Which lines run from the one containing "You are a computer-use agent. Screen dimensions: 1200x607" to the end of the entries? Copy them exactly, both ends included, and give nothing else.

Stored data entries
* * * * * * * * *
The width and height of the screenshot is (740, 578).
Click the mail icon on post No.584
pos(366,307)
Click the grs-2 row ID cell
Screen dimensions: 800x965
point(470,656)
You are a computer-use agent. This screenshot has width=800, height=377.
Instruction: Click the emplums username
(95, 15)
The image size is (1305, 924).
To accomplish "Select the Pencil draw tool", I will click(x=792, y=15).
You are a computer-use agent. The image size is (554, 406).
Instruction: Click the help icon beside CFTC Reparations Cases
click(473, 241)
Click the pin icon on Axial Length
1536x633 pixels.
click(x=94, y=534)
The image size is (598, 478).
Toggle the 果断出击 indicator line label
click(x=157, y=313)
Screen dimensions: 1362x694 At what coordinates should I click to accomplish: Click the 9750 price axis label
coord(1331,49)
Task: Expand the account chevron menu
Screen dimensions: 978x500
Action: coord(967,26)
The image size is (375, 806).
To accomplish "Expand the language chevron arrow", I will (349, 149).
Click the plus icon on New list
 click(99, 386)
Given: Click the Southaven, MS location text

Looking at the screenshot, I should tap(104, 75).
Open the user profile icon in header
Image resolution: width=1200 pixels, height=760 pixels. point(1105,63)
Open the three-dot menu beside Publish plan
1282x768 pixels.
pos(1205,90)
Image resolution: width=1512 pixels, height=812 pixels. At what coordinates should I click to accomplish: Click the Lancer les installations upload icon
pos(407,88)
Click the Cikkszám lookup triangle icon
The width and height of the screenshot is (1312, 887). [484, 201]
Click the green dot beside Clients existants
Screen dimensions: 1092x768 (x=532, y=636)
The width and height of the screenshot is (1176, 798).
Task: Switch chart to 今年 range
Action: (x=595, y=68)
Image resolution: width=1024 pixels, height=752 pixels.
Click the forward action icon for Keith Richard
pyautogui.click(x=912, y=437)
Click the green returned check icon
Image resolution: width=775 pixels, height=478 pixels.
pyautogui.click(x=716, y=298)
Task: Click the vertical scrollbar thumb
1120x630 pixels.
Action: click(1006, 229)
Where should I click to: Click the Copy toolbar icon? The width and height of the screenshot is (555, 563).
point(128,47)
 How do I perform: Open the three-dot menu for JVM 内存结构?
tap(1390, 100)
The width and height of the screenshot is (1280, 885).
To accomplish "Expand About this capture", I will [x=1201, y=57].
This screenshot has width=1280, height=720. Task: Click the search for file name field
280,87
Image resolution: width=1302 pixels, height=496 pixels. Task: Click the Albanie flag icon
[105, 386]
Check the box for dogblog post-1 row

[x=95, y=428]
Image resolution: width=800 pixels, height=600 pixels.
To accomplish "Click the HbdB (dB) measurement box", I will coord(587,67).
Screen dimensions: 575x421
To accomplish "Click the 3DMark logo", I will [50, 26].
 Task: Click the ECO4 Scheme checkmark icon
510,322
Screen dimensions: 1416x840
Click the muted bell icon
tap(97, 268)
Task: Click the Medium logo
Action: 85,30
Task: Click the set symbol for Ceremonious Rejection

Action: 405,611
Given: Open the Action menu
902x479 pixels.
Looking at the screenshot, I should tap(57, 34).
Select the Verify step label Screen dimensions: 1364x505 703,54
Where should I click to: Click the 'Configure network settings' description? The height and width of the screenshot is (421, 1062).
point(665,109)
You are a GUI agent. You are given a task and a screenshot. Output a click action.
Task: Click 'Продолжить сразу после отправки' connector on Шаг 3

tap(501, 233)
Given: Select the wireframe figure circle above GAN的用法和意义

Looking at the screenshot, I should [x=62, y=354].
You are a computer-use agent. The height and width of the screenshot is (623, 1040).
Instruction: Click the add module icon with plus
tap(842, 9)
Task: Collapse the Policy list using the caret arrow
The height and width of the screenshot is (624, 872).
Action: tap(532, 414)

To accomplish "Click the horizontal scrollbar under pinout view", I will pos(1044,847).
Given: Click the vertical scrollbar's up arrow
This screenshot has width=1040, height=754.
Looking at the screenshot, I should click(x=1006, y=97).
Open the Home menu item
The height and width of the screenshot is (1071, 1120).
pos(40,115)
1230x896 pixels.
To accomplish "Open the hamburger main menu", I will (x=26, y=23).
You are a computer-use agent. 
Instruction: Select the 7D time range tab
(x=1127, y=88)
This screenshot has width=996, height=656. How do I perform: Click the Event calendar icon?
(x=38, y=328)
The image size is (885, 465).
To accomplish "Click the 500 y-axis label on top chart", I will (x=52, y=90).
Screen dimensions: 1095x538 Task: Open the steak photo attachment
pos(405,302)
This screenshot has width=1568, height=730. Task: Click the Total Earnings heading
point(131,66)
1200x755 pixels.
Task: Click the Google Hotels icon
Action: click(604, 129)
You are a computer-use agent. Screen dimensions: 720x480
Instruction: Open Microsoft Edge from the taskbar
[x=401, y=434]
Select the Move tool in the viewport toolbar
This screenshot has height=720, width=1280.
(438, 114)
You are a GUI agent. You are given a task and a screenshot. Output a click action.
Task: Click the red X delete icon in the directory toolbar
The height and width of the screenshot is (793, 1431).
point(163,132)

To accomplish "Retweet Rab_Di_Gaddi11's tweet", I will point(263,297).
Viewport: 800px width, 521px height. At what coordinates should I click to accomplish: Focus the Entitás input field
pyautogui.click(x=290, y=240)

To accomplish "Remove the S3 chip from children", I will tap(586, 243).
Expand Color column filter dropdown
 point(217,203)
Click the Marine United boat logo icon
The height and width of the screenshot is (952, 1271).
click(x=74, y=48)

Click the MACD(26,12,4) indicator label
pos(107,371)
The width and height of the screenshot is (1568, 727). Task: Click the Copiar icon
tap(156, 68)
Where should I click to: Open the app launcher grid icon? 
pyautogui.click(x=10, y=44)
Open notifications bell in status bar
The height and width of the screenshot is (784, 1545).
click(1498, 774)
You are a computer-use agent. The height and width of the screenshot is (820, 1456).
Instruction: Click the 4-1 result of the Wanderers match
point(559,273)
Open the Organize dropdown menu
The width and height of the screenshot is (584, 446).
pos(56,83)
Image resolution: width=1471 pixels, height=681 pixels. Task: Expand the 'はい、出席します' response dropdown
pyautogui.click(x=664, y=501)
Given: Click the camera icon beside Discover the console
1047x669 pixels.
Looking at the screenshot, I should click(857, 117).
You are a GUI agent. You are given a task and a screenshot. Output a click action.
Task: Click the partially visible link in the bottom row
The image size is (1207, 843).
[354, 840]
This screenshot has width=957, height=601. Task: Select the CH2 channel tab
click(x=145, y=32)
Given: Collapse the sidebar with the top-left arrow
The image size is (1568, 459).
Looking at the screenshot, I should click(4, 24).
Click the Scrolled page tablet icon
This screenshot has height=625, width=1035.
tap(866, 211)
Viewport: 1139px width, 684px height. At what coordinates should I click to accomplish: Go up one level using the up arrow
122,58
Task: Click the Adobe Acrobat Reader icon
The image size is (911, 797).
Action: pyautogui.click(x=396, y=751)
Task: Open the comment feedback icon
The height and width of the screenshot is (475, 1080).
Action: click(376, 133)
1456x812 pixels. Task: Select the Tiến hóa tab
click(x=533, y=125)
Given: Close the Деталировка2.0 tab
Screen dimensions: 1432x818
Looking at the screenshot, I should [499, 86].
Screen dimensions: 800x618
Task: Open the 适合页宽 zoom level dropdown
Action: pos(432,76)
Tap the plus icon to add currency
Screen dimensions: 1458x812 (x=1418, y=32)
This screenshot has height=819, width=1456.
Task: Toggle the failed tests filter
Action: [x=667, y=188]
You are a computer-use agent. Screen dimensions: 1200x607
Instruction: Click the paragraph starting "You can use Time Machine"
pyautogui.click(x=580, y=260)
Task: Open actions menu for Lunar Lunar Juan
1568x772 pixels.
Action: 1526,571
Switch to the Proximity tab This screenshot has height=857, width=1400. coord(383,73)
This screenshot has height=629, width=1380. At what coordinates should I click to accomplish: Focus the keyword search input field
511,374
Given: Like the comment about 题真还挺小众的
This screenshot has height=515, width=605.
* * * * * * * * *
WRITTEN RESPONSE =>
You are a computer-use agent. Screen dimensions: 1200x607
Instruction: Click the paragraph starting "You can use Time Machine"
pyautogui.click(x=580, y=260)
Task: Open actions menu for Lunar Lunar Juan
1568x772 pixels.
Action: 1526,571
Switch to the Proximity tab This screenshot has height=857, width=1400. coord(383,73)
This screenshot has height=629, width=1380. At what coordinates should I click to accomplish: Focus the keyword search input field
511,374
Given: Like the comment about 题真还挺小众的
This screenshot has height=515, width=605.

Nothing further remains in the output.